Claire Weisz, architect, WXY

“No wound can be healed by a sugarcoated monument to excess that is disconnected from the trains below and pretends to fly. It is embarrassed by the intestinal complexity of our infrastructure and our lives, thinking of New York as a World’s Fair. The pain of losing the twins is only magnified. Yet this is not simply a big mistake by a big name in a big town. The mistake was the idea of inviting such a designer to this site, the idea that we need to be distracted, and the misdiagnosis that we needed an overwhelming visual anesthetic.”

Mark Wigley, professor, Columbia Graduate School of Architecture, Planning and Preservation

“Most of today’s criticism regarding the very large budget of the World Trade Center PATH station is intrinsically related to 9/11, local political problems, and Hurricane Sandy. We can’t blame Santiago Calatrava for any of these events, but some of his design choices seem out of place. He demanded column-free spaces and well-crafted steel parts, which, while they did impact the budget, resulted in favor of a better public space. How the large interior will be used is not yet known, but its iconic value, as well as unique character will be cherished by New Yorkers soon.

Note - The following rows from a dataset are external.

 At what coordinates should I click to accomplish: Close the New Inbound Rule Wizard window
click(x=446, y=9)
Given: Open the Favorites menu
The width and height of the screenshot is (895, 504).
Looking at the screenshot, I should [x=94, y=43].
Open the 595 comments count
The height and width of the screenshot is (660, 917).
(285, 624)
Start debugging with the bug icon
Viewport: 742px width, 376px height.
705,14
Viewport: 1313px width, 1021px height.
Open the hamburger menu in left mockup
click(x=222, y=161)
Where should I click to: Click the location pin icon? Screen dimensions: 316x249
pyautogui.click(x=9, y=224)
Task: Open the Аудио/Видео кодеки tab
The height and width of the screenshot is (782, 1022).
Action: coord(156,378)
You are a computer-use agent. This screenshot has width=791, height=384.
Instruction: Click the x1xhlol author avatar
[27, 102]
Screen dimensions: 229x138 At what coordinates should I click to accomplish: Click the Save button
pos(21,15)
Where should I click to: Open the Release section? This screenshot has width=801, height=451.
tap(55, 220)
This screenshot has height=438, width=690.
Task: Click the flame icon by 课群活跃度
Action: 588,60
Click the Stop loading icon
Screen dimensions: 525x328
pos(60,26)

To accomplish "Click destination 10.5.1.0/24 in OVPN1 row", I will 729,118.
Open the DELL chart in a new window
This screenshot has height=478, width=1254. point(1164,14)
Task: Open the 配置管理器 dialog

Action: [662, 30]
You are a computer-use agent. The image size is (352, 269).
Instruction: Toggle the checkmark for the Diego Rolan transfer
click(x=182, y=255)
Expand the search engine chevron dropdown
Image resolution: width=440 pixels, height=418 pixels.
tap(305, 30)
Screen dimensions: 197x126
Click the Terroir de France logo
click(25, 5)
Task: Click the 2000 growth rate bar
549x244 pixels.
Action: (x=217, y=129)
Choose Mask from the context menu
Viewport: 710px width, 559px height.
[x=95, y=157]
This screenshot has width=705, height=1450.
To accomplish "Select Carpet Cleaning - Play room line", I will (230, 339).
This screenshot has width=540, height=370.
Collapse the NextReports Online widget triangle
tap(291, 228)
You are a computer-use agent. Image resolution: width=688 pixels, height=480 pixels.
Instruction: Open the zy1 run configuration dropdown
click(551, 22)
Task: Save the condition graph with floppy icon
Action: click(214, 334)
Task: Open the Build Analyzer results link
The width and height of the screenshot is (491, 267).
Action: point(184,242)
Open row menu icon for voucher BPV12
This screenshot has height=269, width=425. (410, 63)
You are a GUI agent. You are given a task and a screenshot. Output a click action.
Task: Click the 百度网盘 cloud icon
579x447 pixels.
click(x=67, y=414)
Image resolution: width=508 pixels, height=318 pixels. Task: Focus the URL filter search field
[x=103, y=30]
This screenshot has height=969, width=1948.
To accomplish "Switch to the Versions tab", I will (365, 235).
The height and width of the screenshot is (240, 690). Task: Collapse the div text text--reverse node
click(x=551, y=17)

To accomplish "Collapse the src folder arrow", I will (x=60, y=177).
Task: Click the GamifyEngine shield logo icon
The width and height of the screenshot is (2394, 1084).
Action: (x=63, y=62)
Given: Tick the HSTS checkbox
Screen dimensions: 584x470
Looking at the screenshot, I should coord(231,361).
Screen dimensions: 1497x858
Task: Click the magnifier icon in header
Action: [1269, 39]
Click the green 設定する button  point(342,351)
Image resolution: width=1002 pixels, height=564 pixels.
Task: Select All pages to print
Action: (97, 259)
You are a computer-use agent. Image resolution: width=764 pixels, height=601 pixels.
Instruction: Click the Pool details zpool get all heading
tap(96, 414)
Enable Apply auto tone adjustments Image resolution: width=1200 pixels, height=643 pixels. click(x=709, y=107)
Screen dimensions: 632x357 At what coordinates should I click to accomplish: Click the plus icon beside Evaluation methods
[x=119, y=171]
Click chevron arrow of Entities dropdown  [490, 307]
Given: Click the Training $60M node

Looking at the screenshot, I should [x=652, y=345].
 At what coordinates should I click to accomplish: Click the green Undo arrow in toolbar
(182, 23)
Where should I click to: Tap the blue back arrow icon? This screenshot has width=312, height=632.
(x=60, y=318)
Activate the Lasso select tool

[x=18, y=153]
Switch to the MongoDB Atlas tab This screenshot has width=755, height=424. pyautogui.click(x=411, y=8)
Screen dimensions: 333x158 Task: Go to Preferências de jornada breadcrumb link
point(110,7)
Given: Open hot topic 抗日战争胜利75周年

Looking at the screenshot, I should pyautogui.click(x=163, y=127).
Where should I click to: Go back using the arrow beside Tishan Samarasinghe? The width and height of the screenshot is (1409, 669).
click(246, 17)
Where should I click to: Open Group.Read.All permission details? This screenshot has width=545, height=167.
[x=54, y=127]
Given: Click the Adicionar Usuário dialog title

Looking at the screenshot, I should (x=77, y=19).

The fact that a third of the steel had to be manufactured in Italy simply shows us that North America’s construction industry is embarrassingly far behind technologically. However, Calatrava should have reconsidered the design of the Transit Hub after he knew that his operable roof would not be feasible.

This is not the first time an architect or engineer has encountered such a situation and good designers ought to be nimble enough to alter the narrative or design strategy of a project when value engineering becomes a new reality. The visual metaphor of a pigeon taking off may well have significant symbolic value for the site, but once the kinetic aspect of the project disappears, one is reminded of Icarus and his unfortunate predicament. The cantilevering steel members appear far more gratuitous now that the structure is arrested in a non-dynamic state.

There is no question that New York gained a high-end transportation terminal next to one of its most important memorials and is ready for increasing numbers of commuters to and from New Jersey. Whether its commuters really needed to be bathed in marble remains to be answered. It was an expensive endeavor with a complex history, but it also yielded an amazing new public space for the city.”

Duks Koschitz, associate professor of architecture, Pratt Institute

“It’s a great space for future fascist rallies. I envision the room filled with dupes raising their right hands. Yet the aspiration to elevate the public sphere, elsewhere missing, is also here. Some might say, “The space is a little too slick for Trump I’m afraid.” But you could easily chintz it up with some gold leaf and little-fingered slogans.”